HR-Manager sollten bei der Auswahl, dem Einsatz und bei der Projektbegleitung von Interim-Managern eine zentrale Rolle einnehmen. Doch häufig nimmt allein die Bereichsleitung diese Aufgaben wahr. Ein Plädoyer für eine stärkere Präsenz von HR beim Interim-Einsatz mit Tipps für die Praxis.

Interim-Manager werden dann eingesetzt, wenn im eigenen Unternehmen aktuell keine geeigneten internen Führungskräfte zur Verfügung stehen, eine plötzlich entstandene Vakanz überbrückt werden muss oder alle Manager mit anderen Aufgaben ausgelastet sind. Sie sind hervorragend ausgebildete Experten, die Umsetzungserfahrung aus vielen vorangegangenen Mandaten mitbringen.

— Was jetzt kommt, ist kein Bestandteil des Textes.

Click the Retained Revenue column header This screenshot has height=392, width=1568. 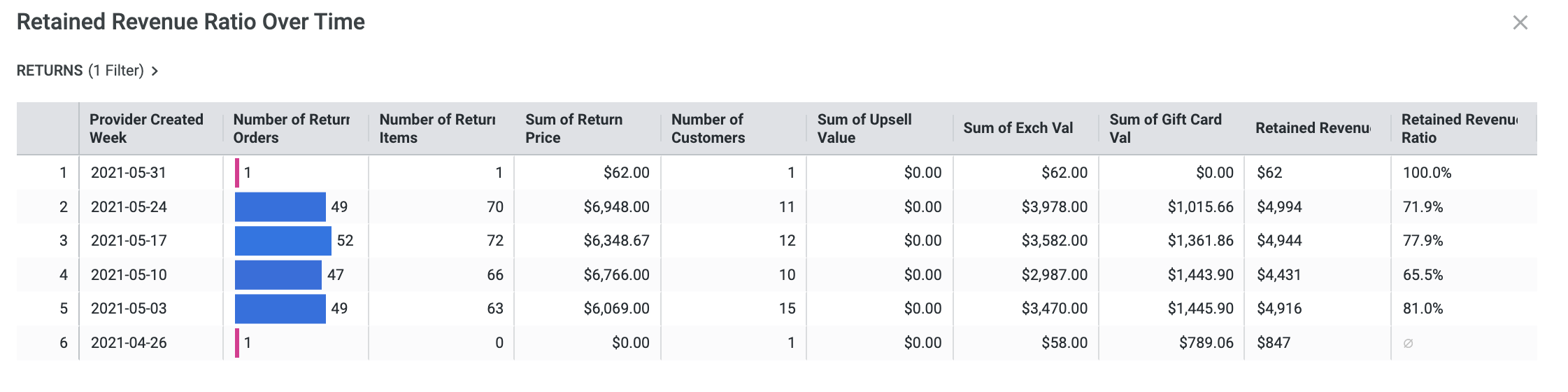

Interim-Manager auswählen: Abteilungsübergreifend denken

Damit sie das richtige Know-how mitbringen und ihre Stärken einsetzen können, ist die Auswahl von geeigneten, speziell auf die Fragestellung passenden Interim-Managern entscheidend. HR-Manager sollten diese Auswahl nicht nur dem Bereichsleiter überlassen, denn dieser kennt nur die Anforderungen und Ziele seines Bereichs. Oftmals sind aber andere Unternehmensbereiche oder vor- oder nachgelagerte Prozesse mit von den Maßnahmen des Interim-Managers beeinflusst. Deshalb sollten HR-Manager eine Klammer bilden und die Implikationen für andere Bereiche vordenken.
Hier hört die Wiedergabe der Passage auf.